Guest Author - Susan Taylor
Garden hoses and bacteria
In a recent presentation a speaker mentioned something that had not even entered my mind -- the garden hose used to water orchids outside or in a greenhouse. Especially during the summer months the water that is in the hose in the sun get warm enough to provide a wonderful growing environment for bacteria which we then spray on our plants. It is a good idea to clean this water out before using it on plants of any kind. Let the water run for about 30 seconds or more in order to get clean water in the hose.
Labeling plants with a label maker
In a recent post on an orchid forum, the use of a Brother Labelmaker (models PT-1950 or PT1500PC) to make labels which do not fade was discussed. The TZ 1/2"W (BRTTZFX231) tape was recommended as it seems to have the longest life. This would be a real boon to orchid and other plant growers who face the prospect of re-labeling every couple of years due to the cracking and fading of labels.

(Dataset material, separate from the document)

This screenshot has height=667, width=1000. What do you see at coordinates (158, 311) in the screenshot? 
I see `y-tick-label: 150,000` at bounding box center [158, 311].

Keeping your growing area clean and free of plant debris is important. Fungi on dead leaves can produce millions of spores which will spread to living plant surfaces. Be sure that each time you monitor your plants you pick up and dispose of debris. Remove and dispose of any fallen leaves and flowers since bacteria and fungi will attack these.
Find an Orchid Buddy!
There's nothing that can make a hobby more fun than having a buddy that you can share it with. A buddy can encourage you when a plant is dying. He or she can give you pieces of a plant that is growing well that should grow for you too. You can share your plants with him or her so that both of you can enjoy them. A buddy is fun to go to orchid shows, meetings or seminars so that you can share the knowledge as well as the driving.
Use milk to kill viruses on your tools
Here's a great idea for those of us who just can't seem to flame our cutting tools or put them in those corrosive liquids to kill viruses. A 20% mixture of non-fat dry milk kills 100% of viruses on cutting tools when those tools are soaked in the solution for one to two minutes. You should then soak or spray a bactericide on the tools since it does not provide any protection against them. This preventative is used extensively by European growers, but is not well known in the US.
Keep notes on what you try
Keep good notes on what you try and when something works for you with a particular plant, or your whole collection for that matter, you will know what has worked. An example is my change to rainwater two years ago. It made an enormous difference to my plants and I was able to document the improvement with my notes to myself.